Material for this task
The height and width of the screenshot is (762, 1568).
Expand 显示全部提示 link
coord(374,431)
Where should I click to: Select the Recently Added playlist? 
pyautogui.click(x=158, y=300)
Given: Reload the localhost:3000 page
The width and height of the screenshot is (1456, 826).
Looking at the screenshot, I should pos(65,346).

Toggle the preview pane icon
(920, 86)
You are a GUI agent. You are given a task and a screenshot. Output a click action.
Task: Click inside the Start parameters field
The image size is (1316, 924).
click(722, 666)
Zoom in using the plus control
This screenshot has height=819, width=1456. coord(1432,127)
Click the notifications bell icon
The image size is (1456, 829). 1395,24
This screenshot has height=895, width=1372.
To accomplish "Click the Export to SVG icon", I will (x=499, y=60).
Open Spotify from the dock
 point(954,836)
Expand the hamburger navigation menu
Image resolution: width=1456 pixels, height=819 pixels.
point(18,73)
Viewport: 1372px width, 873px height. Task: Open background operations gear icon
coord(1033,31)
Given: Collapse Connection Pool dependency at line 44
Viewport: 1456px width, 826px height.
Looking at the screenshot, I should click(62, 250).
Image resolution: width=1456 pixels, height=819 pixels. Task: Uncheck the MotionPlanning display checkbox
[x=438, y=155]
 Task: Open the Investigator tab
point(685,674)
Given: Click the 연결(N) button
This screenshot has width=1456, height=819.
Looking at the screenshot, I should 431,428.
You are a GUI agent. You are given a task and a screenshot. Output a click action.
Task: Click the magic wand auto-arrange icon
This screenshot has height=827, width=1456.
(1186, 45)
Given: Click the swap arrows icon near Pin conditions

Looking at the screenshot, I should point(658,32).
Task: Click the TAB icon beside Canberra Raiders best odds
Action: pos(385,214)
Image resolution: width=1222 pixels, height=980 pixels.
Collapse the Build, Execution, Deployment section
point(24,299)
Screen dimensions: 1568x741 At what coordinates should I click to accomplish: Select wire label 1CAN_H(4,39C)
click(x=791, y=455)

Instructions for the task
Nothing in the listing should be left out; repeat it exactly.

Expected output
The height and width of the screenshot is (762, 1568).
Expand 显示全部提示 link
coord(374,431)
Where should I click to: Select the Recently Added playlist? 
pyautogui.click(x=158, y=300)
Given: Reload the localhost:3000 page
The width and height of the screenshot is (1456, 826).
Looking at the screenshot, I should pos(65,346).

Toggle the preview pane icon
(920, 86)
You are a GUI agent. You are given a task and a screenshot. Output a click action.
Task: Click inside the Start parameters field
The image size is (1316, 924).
click(722, 666)
Zoom in using the plus control
This screenshot has height=819, width=1456. coord(1432,127)
Click the notifications bell icon
The image size is (1456, 829). 1395,24
This screenshot has height=895, width=1372.
To accomplish "Click the Export to SVG icon", I will (x=499, y=60).
Open Spotify from the dock
 point(954,836)
Expand the hamburger navigation menu
Image resolution: width=1456 pixels, height=819 pixels.
point(18,73)
Viewport: 1372px width, 873px height. Task: Open background operations gear icon
coord(1033,31)
Given: Collapse Connection Pool dependency at line 44
Viewport: 1456px width, 826px height.
Looking at the screenshot, I should click(62, 250).
Image resolution: width=1456 pixels, height=819 pixels. Task: Uncheck the MotionPlanning display checkbox
[x=438, y=155]
 Task: Open the Investigator tab
point(685,674)
Given: Click the 연결(N) button
This screenshot has width=1456, height=819.
Looking at the screenshot, I should 431,428.
You are a GUI agent. You are given a task and a screenshot. Output a click action.
Task: Click the magic wand auto-arrange icon
This screenshot has height=827, width=1456.
(1186, 45)
Given: Click the swap arrows icon near Pin conditions

Looking at the screenshot, I should point(658,32).
Task: Click the TAB icon beside Canberra Raiders best odds
Action: pos(385,214)
Image resolution: width=1222 pixels, height=980 pixels.
Collapse the Build, Execution, Deployment section
point(24,299)
Screen dimensions: 1568x741 At what coordinates should I click to accomplish: Select wire label 1CAN_H(4,39C)
click(x=791, y=455)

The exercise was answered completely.